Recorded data

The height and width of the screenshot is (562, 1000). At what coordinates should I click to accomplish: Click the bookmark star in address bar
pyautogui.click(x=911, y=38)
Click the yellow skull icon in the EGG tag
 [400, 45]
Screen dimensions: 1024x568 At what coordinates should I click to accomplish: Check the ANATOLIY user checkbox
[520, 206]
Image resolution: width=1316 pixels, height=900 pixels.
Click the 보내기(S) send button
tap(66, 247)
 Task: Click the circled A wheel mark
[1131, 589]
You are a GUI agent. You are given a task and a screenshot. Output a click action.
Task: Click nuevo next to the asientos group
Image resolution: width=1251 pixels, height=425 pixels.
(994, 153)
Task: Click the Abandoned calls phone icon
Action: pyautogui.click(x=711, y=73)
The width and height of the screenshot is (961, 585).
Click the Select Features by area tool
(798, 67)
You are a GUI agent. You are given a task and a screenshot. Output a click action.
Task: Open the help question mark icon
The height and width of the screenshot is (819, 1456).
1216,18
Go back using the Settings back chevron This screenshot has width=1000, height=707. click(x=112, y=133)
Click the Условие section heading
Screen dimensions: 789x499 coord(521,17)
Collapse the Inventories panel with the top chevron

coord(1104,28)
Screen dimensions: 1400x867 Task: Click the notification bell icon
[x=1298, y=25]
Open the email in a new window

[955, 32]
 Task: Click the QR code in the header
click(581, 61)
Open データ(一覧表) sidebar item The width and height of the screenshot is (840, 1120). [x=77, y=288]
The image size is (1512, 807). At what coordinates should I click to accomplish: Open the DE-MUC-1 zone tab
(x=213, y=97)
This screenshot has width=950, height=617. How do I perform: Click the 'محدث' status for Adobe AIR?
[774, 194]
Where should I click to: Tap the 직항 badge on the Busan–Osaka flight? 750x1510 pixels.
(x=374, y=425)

Written instruction: Format the lines of the data from the first line through the line containing "Open データ(一覧表) sidebar", inclusive, as a Markdown table with the columns Row and Line, skipping blank lines.

Response for this exercise:
| Row | Line |
|---|---|
| 1 | The height and width of the screenshot is (562, 1000). At what coordinates should I click to accomplish: Click the bookmark star in address bar |
| 2 | pyautogui.click(x=911, y=38) |
| 3 | Click the yellow skull icon in the EGG tag |
| 4 |  [400, 45] |
| 5 | Screen dimensions: 1024x568 At what coordinates should I click to accomplish: Check the ANATOLIY user checkbox |
| 6 | [520, 206] |
| 7 | Image resolution: width=1316 pixels, height=900 pixels. |
| 8 | Click the 보내기(S) send button |
| 9 | tap(66, 247) |
| 10 |  Task: Click the circled A wheel mark |
| 11 | [1131, 589] |
| 12 | You are a GUI agent. You are given a task and a screenshot. Output a click action. |
| 13 | Task: Click nuevo next to the asientos group |
| 14 | Image resolution: width=1251 pixels, height=425 pixels. |
| 15 | (994, 153) |
| 16 | Task: Click the Abandoned calls phone icon |
| 17 | Action: pyautogui.click(x=711, y=73) |
| 18 | The width and height of the screenshot is (961, 585). |
| 19 | Click the Select Features by area tool |
| 20 | (798, 67) |
| 21 | You are a GUI agent. You are given a task and a screenshot. Output a click action. |
| 22 | Task: Open the help question mark icon |
| 23 | The height and width of the screenshot is (819, 1456). |
| 24 | 1216,18 |
| 25 | Go back using the Settings back chevron This screenshot has width=1000, height=707. click(x=112, y=133) |
| 26 | Click the Условие section heading |
| 27 | Screen dimensions: 789x499 coord(521,17) |
| 28 | Collapse the Inventories panel with the top chevron |
| 29 | coord(1104,28) |
| 30 | Screen dimensions: 1400x867 Task: Click the notification bell icon |
| 31 | [x=1298, y=25] |
| 32 | Open the email in a new window |
| 33 | [955, 32] |
| 34 |  Task: Click the QR code in the header |
| 35 | click(581, 61) |
| 36 | Open データ(一覧表) sidebar item The width and height of the screenshot is (840, 1120). [x=77, y=288] |